Each line of the data that mentions the string "gear" needs to be identified and copied.
### Data listing
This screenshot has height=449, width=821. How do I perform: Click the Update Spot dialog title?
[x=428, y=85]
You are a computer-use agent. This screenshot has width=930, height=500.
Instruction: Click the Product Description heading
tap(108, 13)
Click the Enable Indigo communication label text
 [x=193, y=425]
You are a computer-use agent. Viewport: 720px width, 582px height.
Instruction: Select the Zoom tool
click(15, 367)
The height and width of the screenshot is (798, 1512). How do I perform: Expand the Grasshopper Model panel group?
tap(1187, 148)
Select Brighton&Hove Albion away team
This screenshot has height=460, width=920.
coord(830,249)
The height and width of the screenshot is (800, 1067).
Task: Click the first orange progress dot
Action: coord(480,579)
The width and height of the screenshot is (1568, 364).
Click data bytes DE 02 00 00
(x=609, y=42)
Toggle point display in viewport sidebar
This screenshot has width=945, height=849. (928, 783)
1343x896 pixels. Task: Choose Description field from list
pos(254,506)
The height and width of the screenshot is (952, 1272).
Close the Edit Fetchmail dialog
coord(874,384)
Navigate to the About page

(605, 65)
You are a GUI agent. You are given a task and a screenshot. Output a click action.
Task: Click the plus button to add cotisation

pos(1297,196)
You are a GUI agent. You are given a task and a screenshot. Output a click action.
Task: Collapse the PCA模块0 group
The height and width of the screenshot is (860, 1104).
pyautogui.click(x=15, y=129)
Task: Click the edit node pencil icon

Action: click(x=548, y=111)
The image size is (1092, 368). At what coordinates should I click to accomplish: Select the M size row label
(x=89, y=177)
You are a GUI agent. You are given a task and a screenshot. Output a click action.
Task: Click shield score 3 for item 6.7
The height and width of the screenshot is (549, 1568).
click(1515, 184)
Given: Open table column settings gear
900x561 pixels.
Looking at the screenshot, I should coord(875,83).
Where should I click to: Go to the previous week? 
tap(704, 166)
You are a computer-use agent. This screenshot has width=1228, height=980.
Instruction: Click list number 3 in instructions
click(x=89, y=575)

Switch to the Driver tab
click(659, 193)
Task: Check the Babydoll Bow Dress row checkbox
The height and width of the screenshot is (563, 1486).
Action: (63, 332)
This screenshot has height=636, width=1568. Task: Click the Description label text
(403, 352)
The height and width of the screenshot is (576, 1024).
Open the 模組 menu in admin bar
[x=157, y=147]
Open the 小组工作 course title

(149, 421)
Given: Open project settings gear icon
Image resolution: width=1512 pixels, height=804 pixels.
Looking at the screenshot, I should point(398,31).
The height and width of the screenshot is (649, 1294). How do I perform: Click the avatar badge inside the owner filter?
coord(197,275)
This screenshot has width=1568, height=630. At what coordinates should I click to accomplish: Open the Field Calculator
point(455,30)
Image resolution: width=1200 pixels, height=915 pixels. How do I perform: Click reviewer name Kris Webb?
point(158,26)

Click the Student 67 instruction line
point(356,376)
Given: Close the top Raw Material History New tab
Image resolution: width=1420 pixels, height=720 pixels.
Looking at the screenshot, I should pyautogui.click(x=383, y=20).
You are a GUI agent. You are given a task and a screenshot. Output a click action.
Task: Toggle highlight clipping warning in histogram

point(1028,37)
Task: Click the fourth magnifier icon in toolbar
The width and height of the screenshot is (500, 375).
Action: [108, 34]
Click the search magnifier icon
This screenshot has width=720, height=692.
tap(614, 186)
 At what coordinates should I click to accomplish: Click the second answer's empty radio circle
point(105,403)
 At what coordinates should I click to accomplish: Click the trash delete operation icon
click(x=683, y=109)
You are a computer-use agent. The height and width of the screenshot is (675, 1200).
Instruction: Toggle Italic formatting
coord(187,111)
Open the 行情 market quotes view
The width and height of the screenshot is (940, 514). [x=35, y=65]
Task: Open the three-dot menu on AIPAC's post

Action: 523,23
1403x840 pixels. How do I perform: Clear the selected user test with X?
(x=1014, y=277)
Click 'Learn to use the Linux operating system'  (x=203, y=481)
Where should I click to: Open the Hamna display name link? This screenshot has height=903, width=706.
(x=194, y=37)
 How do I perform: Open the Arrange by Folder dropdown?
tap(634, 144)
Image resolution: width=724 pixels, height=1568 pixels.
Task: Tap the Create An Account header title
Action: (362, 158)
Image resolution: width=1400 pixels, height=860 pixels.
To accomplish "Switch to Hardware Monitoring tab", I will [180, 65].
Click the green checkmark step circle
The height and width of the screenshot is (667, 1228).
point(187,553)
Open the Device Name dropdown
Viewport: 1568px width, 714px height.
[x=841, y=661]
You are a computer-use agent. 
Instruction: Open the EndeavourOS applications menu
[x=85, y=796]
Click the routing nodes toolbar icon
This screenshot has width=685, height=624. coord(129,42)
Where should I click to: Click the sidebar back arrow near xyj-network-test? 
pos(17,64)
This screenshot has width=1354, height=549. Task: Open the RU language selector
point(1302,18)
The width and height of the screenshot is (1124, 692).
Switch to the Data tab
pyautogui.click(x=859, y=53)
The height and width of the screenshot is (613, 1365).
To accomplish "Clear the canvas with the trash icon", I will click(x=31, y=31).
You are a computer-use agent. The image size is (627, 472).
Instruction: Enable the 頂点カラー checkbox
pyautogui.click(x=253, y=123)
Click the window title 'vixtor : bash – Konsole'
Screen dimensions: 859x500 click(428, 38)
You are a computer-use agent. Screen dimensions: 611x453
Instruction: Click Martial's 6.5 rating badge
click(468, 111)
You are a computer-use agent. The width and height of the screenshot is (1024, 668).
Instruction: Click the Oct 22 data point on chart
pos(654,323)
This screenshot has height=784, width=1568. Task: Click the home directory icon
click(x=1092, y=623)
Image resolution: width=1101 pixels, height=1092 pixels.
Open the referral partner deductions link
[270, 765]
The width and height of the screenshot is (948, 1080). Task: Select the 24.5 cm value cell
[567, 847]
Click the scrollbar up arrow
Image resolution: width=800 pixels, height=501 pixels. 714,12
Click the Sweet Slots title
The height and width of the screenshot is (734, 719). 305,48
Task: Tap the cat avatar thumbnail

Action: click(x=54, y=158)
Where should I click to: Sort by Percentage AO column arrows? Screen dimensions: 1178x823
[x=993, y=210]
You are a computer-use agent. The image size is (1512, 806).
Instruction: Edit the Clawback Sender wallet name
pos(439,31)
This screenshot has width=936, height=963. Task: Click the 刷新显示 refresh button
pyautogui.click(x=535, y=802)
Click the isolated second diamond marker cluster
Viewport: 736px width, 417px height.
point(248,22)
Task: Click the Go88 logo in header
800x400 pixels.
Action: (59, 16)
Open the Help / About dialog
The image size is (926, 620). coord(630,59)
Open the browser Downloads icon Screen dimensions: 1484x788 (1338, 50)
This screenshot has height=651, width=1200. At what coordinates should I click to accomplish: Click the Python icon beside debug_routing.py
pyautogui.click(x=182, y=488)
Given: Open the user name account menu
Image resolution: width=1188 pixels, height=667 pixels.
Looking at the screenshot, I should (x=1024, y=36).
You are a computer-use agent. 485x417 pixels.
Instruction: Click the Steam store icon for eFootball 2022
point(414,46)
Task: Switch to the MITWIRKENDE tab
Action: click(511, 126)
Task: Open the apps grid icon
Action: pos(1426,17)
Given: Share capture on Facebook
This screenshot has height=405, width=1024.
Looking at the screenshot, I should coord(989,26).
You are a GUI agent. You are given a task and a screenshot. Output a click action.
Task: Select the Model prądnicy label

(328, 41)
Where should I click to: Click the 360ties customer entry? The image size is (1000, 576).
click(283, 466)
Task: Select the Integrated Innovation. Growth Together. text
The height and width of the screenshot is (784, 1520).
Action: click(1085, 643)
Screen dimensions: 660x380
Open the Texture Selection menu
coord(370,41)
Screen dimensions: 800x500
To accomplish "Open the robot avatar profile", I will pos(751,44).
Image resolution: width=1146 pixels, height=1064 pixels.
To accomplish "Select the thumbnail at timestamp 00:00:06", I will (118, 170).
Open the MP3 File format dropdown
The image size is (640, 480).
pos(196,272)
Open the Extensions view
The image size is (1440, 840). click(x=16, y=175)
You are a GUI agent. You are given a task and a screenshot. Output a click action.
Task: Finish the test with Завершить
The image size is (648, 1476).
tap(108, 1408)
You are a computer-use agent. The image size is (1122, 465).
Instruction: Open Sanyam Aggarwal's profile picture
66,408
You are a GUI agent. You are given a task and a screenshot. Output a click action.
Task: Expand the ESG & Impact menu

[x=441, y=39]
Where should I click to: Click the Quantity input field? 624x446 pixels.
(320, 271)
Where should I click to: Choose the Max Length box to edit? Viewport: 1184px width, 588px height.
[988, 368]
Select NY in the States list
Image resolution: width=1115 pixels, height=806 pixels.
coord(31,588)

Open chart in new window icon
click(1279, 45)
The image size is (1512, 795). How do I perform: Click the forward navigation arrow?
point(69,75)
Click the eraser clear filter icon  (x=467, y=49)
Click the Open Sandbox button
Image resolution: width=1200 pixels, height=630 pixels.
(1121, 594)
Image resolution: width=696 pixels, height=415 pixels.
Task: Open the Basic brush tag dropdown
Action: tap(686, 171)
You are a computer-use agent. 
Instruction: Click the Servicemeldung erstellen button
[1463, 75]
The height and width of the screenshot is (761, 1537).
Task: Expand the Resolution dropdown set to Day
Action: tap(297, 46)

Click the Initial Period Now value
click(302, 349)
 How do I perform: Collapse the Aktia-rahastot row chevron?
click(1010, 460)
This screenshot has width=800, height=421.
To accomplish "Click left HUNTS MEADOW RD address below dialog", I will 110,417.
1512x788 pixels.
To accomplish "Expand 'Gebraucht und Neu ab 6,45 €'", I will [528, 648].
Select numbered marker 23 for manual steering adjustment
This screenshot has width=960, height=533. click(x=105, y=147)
######
Result of this task:
Given: Open table column settings gear
Given: Open project settings gear icon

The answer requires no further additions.